Objective: The prevalence of type 2 diabetes mellitus is increasing rapidly in industrialized countries, and adrenal glucocorticoids may intensify this disease. We sought to assess the relationship between diabetes-associated metabolic disturbances and cortisol concentrations in patients with type 2 diabetes.

Design: We investigated 190 type 2 diabetic patients who volunteered from a population study of 12 430 people in Luebeck and its suburbs. The target population comprised men and women born between 1939 and 1958 who initially received a postal questionnaire about their health status. We identified 346 subjects with confirmed diabetes mellitus and 216 patients participated in the study. Patients with type 1 diabetes were excluded.

Methods: Five salivary cortisol samples were collected before and after lunch, in the evening and then the next morning before and after standing. Clinical variables associated with diabetes were measured and correlated with cortisol concentrations.

Results: None of the cohort had salivary cortisol concentrations that exceeded the normally accepted range.
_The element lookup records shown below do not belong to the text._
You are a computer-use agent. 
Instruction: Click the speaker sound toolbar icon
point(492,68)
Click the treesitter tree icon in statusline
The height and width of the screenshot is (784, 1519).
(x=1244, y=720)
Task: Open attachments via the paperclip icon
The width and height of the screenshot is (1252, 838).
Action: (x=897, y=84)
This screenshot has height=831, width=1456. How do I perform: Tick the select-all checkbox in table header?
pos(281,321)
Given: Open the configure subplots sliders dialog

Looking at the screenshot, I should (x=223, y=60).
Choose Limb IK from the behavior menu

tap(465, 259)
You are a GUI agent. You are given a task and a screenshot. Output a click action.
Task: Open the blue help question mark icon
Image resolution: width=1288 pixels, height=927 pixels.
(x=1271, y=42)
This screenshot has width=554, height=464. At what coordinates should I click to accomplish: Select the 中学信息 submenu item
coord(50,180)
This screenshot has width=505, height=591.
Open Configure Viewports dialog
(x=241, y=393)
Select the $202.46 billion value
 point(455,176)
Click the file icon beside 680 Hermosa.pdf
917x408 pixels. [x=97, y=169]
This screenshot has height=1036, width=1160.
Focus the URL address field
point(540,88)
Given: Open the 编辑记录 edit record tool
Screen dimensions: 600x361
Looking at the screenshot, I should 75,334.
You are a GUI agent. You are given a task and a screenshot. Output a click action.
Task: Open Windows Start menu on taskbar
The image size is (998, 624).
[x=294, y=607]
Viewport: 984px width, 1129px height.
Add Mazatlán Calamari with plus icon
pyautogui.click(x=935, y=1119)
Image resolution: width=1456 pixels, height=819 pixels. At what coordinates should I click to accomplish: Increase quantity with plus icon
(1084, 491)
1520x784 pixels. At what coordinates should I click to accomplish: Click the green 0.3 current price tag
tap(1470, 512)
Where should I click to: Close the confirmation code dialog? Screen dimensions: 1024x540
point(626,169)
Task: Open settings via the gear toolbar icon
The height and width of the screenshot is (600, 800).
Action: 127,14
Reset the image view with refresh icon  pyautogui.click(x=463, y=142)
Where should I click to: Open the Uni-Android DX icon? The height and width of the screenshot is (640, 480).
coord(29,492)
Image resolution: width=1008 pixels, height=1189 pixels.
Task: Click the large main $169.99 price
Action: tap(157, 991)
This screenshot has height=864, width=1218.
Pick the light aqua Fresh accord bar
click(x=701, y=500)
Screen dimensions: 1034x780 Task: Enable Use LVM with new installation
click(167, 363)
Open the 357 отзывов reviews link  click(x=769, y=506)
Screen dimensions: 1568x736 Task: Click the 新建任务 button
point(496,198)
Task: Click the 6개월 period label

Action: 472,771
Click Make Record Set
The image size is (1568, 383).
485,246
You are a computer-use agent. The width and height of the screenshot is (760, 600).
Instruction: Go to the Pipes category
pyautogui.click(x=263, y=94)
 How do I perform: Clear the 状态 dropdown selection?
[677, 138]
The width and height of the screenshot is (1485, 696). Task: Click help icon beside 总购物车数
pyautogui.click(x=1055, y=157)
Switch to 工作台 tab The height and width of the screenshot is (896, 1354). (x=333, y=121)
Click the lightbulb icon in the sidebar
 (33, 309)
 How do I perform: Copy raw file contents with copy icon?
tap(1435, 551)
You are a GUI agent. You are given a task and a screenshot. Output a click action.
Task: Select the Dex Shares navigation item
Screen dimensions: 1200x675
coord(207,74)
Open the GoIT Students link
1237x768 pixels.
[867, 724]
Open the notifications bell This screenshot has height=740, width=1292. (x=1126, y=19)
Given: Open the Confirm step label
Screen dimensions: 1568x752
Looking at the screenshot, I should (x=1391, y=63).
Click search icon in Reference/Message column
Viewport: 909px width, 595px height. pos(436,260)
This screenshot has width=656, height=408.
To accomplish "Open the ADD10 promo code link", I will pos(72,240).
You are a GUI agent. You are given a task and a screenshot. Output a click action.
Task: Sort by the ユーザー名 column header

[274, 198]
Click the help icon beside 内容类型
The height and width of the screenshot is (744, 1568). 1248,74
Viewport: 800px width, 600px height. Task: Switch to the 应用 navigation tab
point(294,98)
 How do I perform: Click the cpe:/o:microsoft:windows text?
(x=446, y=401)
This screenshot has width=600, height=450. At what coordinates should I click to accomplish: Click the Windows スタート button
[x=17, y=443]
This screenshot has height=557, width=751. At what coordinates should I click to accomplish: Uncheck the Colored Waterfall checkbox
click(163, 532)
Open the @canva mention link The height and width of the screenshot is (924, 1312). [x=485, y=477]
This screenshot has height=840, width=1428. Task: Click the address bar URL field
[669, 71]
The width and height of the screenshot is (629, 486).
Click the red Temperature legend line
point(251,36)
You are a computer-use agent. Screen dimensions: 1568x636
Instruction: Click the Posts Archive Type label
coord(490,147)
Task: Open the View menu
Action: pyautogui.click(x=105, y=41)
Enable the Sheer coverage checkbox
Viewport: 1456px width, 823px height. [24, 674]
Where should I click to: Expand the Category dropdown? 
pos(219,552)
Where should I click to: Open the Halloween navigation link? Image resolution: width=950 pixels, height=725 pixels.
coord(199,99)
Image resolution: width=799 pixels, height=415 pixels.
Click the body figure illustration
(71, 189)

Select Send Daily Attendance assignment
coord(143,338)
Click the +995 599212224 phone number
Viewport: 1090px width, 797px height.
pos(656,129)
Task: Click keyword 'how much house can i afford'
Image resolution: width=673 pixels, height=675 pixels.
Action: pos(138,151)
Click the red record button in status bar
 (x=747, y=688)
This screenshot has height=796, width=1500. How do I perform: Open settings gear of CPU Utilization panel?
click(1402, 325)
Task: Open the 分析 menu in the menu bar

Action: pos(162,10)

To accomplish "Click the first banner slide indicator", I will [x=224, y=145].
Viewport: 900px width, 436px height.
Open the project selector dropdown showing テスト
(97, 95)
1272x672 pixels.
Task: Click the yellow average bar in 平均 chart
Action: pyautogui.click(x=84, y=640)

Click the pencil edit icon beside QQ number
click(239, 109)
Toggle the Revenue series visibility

Based on cortisol samples collected just prior to a standard lunch, the cohort was divided into tertiles. Cortisol was positively related to: fasting blood, urinary and postprandial glucose; glycosylated hemoglobin; and systolic and diastolic blood pressures (all P < 0.05). Cortisol concentrations also correlated with the relative abdominal mass (P < 0.05) when patients with marked glucosuria were excluded.

Conclusions: The degree of severity of several clinical measures of type 2 diabetes correlates with cortisol concentrations. Moreover, the results provide evidence for a positive relationship between metabolic disturbances and cortisol concentrations that are within the accepted normal range.